In recent years, researchers have made significant progress in modeling the detection and recognition of text in challenging scenarios that include blurred images, non-traditional backgrounds, changing lighting conditions, curved text, or images captured in harsh environments. However, most research has focused on widely spoken languages such as English and Chinese, with less attention and resources given to other languages in resource-limited areas such as rural India and Africa. As a result, many world languages lack appropriate datasets and tailored models, which makes it difficult to effectively address the challenges of text detection and recognition in scene images in these languages.

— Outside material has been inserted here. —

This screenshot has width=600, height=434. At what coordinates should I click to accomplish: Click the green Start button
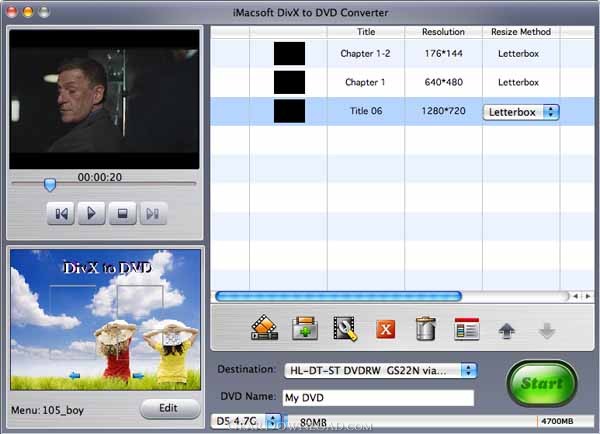541,383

Swahili, also known as Kiswahili, is one of the most widely spoken languages on the African continent. More than1Kiswahili is spoken by hundreds of millions of people in several African countries, including Tanzania, Uganda, the Democratic Republic of the Congo, Burundi and Kenya. It is the official language of Tanzania and Kenya and is widely used in public administration, education and the media. Kiswahili is derived from Arabic (which accounts for about40%), Persian, Portuguese, English and German are among the foreign languages from which many words have been borrowed. Nevertheless, Swahili is still categorized as one of the resource-poor languages, and natural language processing tasks are limited by the scarcity of annotated data.

Although Kiswahili uses the Latin alphabet, most large datasets involving the Latin alphabet focus on languages with different linguistic features, such as English. This lack of attention has resulted in the fact that Kiswahili, a language spoken by millions of people, does not have dedicated resources to optimize and fine-tune text detection and recognition models to fit its unique features. Table1List some of the features of the language compared to English.

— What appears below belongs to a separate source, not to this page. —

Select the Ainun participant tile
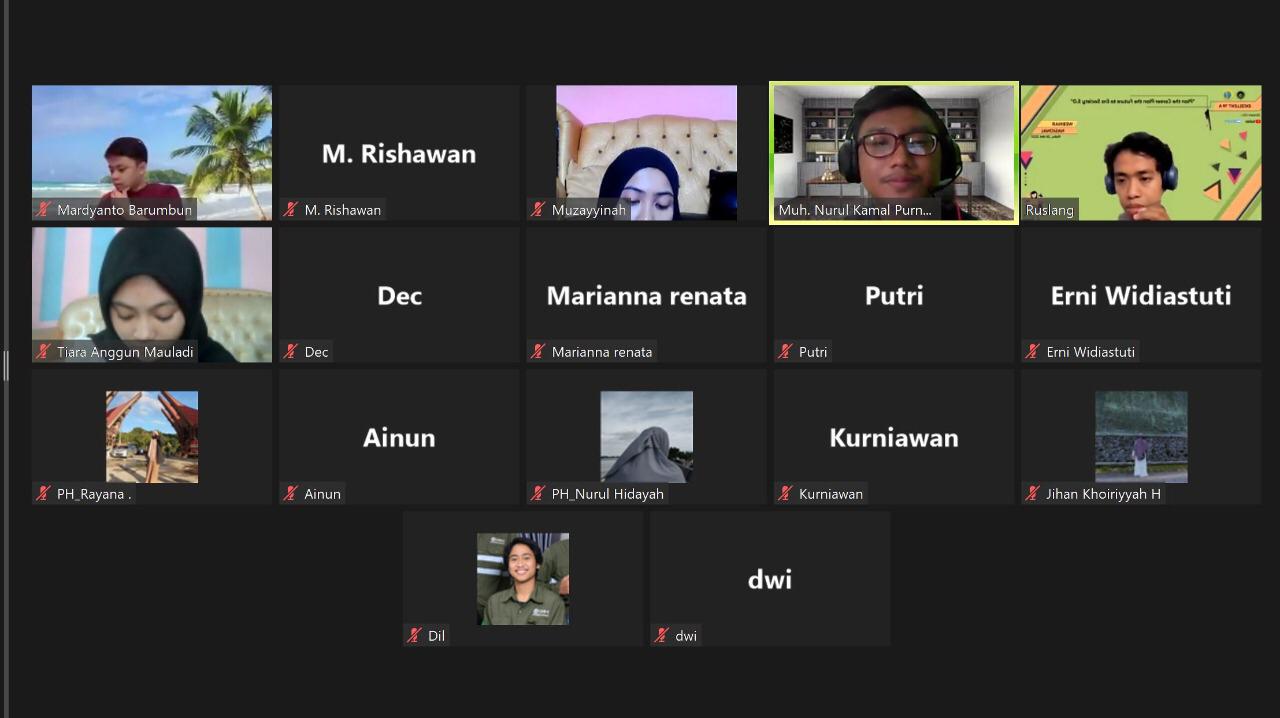 [399, 437]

The main goal of this paper is to develop a comprehensive scene text dataset for Swahili:Swahili-text. This image collection is designed to meet the needs of specialized datasets, provide benchmarks for evaluating existing models, and help the research community develop new state-of-the-art methods for text detection and recognition in Swahili scenes.Swahili-textembody976images, mostly from Tanzanian cities and others from social media. These images include store labels, advertising banners, posters and street names. Each image was manually annotated at the word level. To the best of the authors' knowledge, theSwahili-Textis the first comprehensive dataset developed specifically for text detection and recognition of Kiswahili scenes.

Related work

Swahili Language Datasets for Natural Language Processing

Kiswahili is still categorized as a resource-poor language. Natural language processing tasks are limited by the scarcity of annotated data. However, with the development of deep learning and language models, many datasets are starting to provide increasing support for language modeling tasks. Among them.HelsinkiThe dataset is one of the most commonly used datasets dedicated to the linguistic study of Kiswahili. The dataset provides a collection of unannotated and annotated versions of Kiswahili texts. The dataset is intended to support language analysis, corpus linguistics and various research efforts related to natural language processing tasks in Kiswahili.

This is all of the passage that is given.